Ano VII

O Rio

segunda-feira mai 19, 2014

O Rio (He Liu, 1997), de Tsai Ming-liang

Eis um dos mais icônicos filmes orientais dos anos 90 e aquele que pode ser visto como o mais representativo da carreira de Tsai Ming-liang. Não por ser o primeiro a chamar atenção (Vive L’Amour) ou por ser aquele ao qual, à época, depositamos nossas crenças de estarmos diante de um cineasta incontornável (O Buraco) ou ainda por ser o mais bonito (Que Hora São Aí?). O Rio é o mais representativo trabalho de Tsai Ming-liang simplesmente por conseguir estabelecer tudo aquilo que pensamos ao falar sobre o cineasta: de um mal-estar sem causa, mas com severos sintomas, às comprovações da impossibilidade de um núcleo familiar saudável; do caos urbano, que só faz separar os personagens, à necessidade de seu realizador em recorrer a primeiros planos somente em situações-limite; do ritmo contemplativo regido por uma câmera quase sempre fixa à comicidade trágica que irá circundar os envolvidos; da abundância de água à representação de um mundo enfermo; e, é claro, da apresentação de Lee Kang-sheng, começando como ele mesmo para, sem aviso, interpretar um papel que, aos poucos, irá lhe roubar toda e qualquer humanidade, metamorfoseando-se em um dolorido nada  no limite, não fora a isto que presenciamos em seu rosto no trajeto de Rebeldes do Deus Neon ao último e apocalíptico Cães Errantes?  

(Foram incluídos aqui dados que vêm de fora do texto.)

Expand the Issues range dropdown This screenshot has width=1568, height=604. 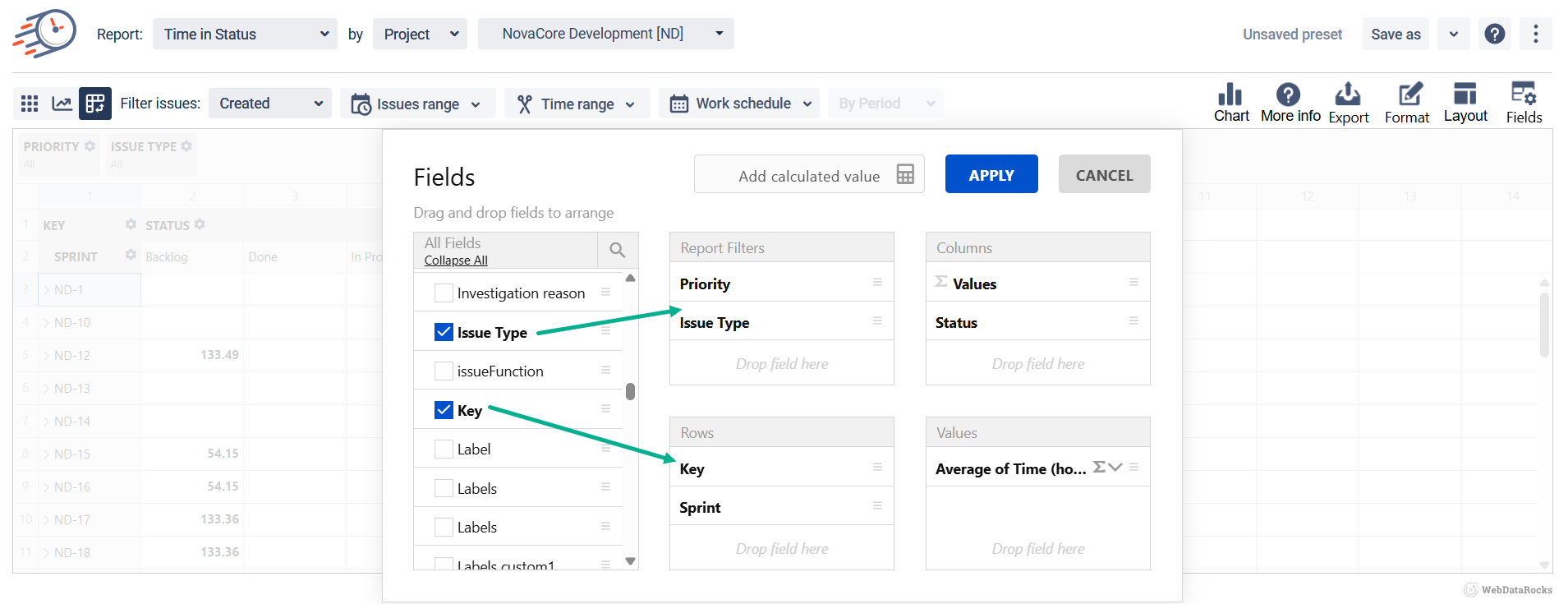[417, 104]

Também típico é o enredo, econômico ao extremo: após fazer as vezes de um cadáver a flutuar em um rio para as gravações de um filme, um jovem passa a apresentar uma crescentemente imobilizante dor no pescoço. Sua família irá – sem muito carinho – tentar lhe ajudar, apelando a toda sorte de especialistas e rituais.

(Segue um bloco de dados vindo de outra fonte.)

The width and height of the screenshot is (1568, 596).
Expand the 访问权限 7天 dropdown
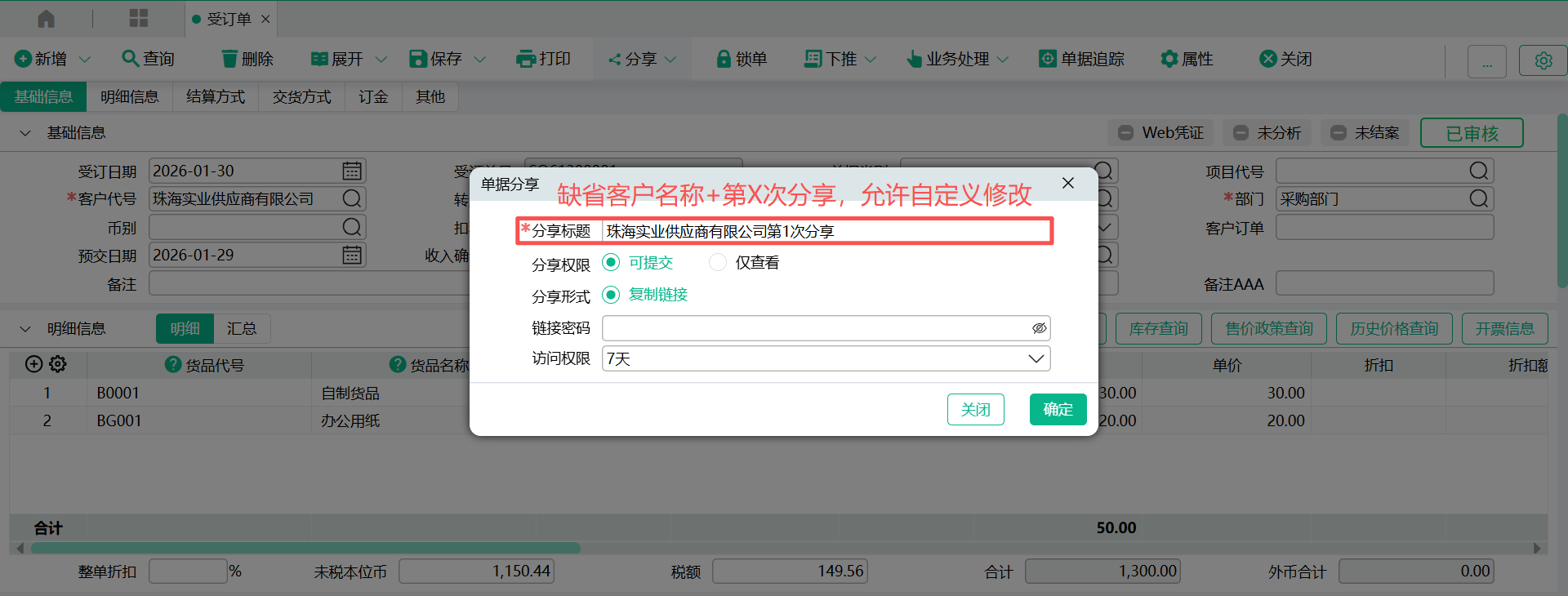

Visto por alguns como uma analogia aos sintomas da Aids (levando-se em conta a noção de que a água representa, à época, para e segundo o próprio cineasta, o sexo ou a falta de), sentimos um desconforto e um prazer algo sádicos, acompanhando toda e qualquer subjetividade de Kang-sheng sendo usurpada por quase duas horas. O absurdo da situação confere um tom comicamente grotesco, como no instante em que o jovem recorre a uma sessão de acupuntura, onde vemos sua mão, em primeiro-plano, ser perfurada e, ao fundo, seu rosto, contorcendo-se em caretas cruelmente hilárias. O desgosto emotivo, tão caro ao diretor, jamais seria tão bem representado em sua carreira e a aflição com que acompanhamos a cena pode também responder à fascinação e à eventual descrença de alguns para com seu cinema, pois se O Rio é a quintessência de seu realizador, ele contém também alguns abusos que mais tarde custariam o abandono de tantos, até então, admiradores. Ou não seria a famosa cena na sauna a gênese (feita à perfeição) do momento do pai com o repolho/boneca da filha, em seu último filme? 

É raro ser cruel e não cair no tão recorrente cinema malvado e chantagista de muitos autoproclamados autores surgidos nos últimos anos. Houve um momento no qual Tsai Ming-liang tirava tal impasse de letra, este sendo o exemplo maior. Fassbinder e Buñuel ficariam orgulhosos.